Budgeting for your River Cruise: Tips & Tricks

One of the greatest aspects of river cruising is just how truly inclusive it is. For a week or more, you can cruise throughout Europe, secure in the knowledge you get to sleep in the same bed, experience the same great service night after night, and enjoy all your meals for one price.

How much would these two glasses of Aquavit cost? It depends on your cruise line – and where you’re sailing – and when you’re enjoying this beverage. Photo © 2012 Aaron Saunders

Indeed, European river cruises often take things one step further by offering up complimentary bottled water, soft drinks, tea and coffee on a 24-hour basis. Many, but not all, also offer complimentary beer and wine at certain points throughout the day. Even internet access is provided free of charge for those who require it.

This leaves remarkably little in the way of onboard expenses.

But there are still a few things that require some pre-panning to effectively budget for your river cruise vacation, and the more you can do in advance, the more enjoyable your time may be on the waterways of Europe.

Not all drinks are created equal. While wine may flow like water during dinner, those who enjoy a refreshing martini or an evening nightcap of cognac will have to pay for it – in Euros (€). Drinks on most lines are reasonably priced compared to their on-shore counterparts, but still add up over the course of a voyage. If you enjoy a nightcap each evening, plan on spending roughly €20 per evening for two drinks; that’s €140 over 7 nights.

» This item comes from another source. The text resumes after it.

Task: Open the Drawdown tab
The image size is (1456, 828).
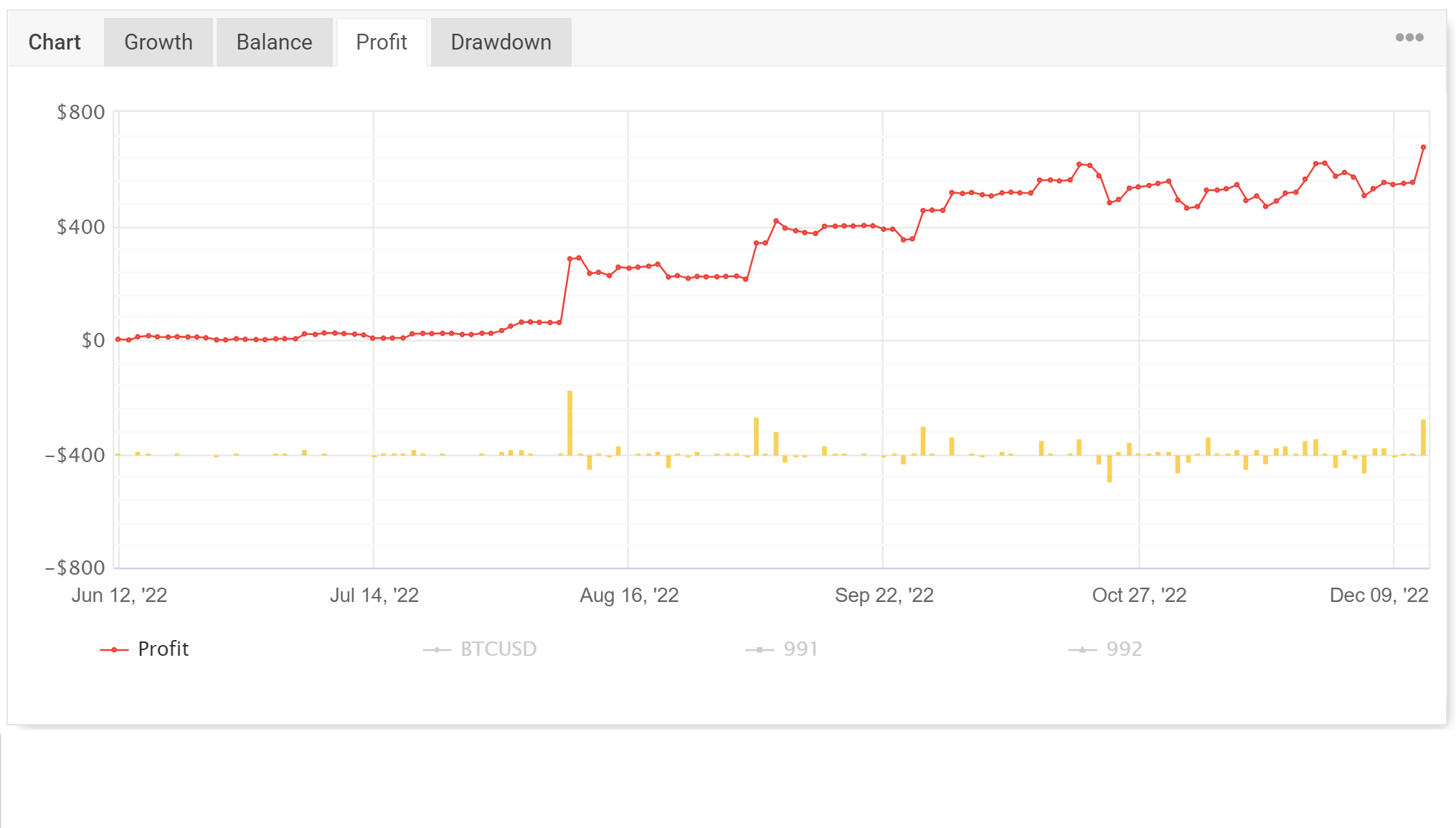Action: coord(501,42)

Plan for the extras. River cruising doesn’t burden you with many add-on charges, but some lines do offer extended excursions to more out-of-the-way attractions, like the overland tours from Linz, Austria that are offered to nearby Salzburg. While nearly all tours are included in your river cruise, plan on spending €100 per person for that one-of-a-kind excursion opportunity.

Shopping Ashore! This is the most highly subjective – and rarely budgeted-for – issue. Some people never purchase souvenirs, while others may come back to the ship with suitcases loaded to the gills. Only you know how much you want to shop, buy and bring back, but there are a few things you can do to ensure you get the maximum value out of your cash.

  • Use local currency or pay with credit: Exchange rates at many businesses can vary wildly; those Euros that are burning a hole in your pocket may not go as far in Hungary as some local Forint. Conversely, your credit card company is likely to have a better rate of exchange than most currency bureaus and allow you to save cash for other expenses.
  • Some merchants may give you the option to pay by credit card in your home currency; pay in the local currency of the country you are in. Quite often, there will be a ‘service charge’ on top of the currency conversion to charge your credit card in, say, US Dollars. It’s not a lot, nor is it predatory – but these extra charges can add up.

Purchasing some local currency before you leave home ensures you don’t spend your first days in search of an ATM machine. Photo © Aaron Saunders

One thing I do before every trip aboard is to bring some cash with me. Visit a currency exchange bureau to purchase currency that will be used by the majority of countries you’ll be visiting. Chances are, you’ll most likely be bringing Euros if you are headed to Europe. Not only does it help me to budget my cash expenses, but I can withdraw the money months in advance, allowing me to pay for expenditures occurred along the way.

Another helpful way to pre-budget: Even if you carry no balance on your credit card, you can put a lump-sum of money on your credit card for your anticipated charges.

The more you can pre-plan for the costs you might incur along the way, the more enjoyment you’ll be able to extract from your river cruise vacation.